2009 Portland GSA Annual Meeting (18-21 October 2009)

Paper No. 8
Presentation Time: 3:30 PM

CORROSION OF BIOGENIC URANINITE: MOLECULAR- AND INTERMEDIATE-SCALE MEASUREMENTS


BARGAR, John R.1, CAMPBELL, Kate M.2, ULRICH, Kai-Uwe3, VEERAMANI, Harish4, GIAMMAR, Daniel E.3, BERNIER-LATMANI, Rizlan4 and LONG, Philip5, (1)Stanford Synchrotron Radiation Lightsource, 2575 Sand Hill Rd, Menlo Park, CA 94025, (2)Water Resources Division, U.S. Geological Survey, Boulder, CO 80303, (3)Department of Civil Engineering, Washington University, Campus Box 1180, One Brookings Drive, St. Louis, MO 63130, (4)Environmental Microbiology Laboratory, Ecole Polytechnique Federale de Lausanne, Station 6, Lausanne, CH-1015, Switzerland, (5)Hydrology, Pacific Northwest National Lab, PO Box 999, Mail Stop K9-33, Richland, WA 99352, bargar@slac.stanford.edu

Corrosion is the dominant process by which uranium will be released to ground water from uraninite formed during bioreduction. Quantitative knowledge of the rates, mechanisms, and factors governing this surface-mediated process in ground water are fundamental to developing effective remediation strategies. Uraninite corrosion exhibits differing mechanistic pathways depending upon dissolved inorganic carbonate, oxygen, and trace metal composition. A range of bicarbonate and DO concentrations are found in groundwater at contaminated U.S. Department of Energy (DOE) sites where stimulated uranium reduction has been considered.
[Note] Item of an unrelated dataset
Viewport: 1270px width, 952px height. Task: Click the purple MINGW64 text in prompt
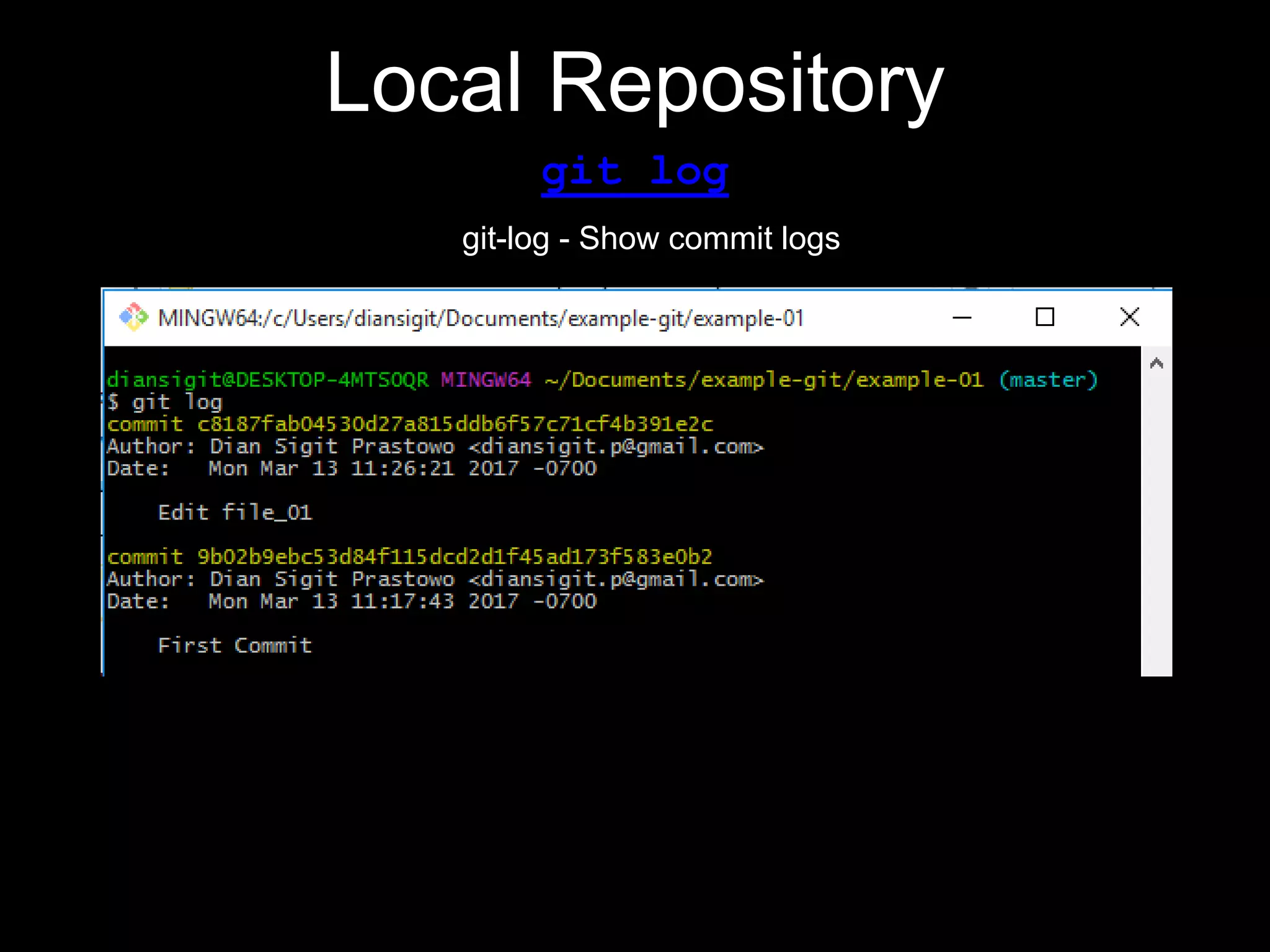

Laboratory-measured mineral dissolution rates often disagree with those occurring in the environment, necessitating direct measurement under field conditions. Factors controlling the rates of biogenic uraninite dissolution in laboratory investigations will be discussed. These will be compared to in-situ biogenic uraninite corrosion experiments at DOE’s Integrated Field Research Challenge (IFRC) site at Rifle, Colorado, designed to probe the rates and mechanisms of biogenic uraninite corrosion in ground water on time scales of weeks to years over a range of DO and carbonate concentrations. We will describe innovative permeable sampling cells used to deploy biogenic uraninite in wells at the Rifle IFRC site and present preliminary results. It is anticipated that this work will provide new and quantitative information regarding uraninite corrosion rates and mechanisms in alluvial aquifers.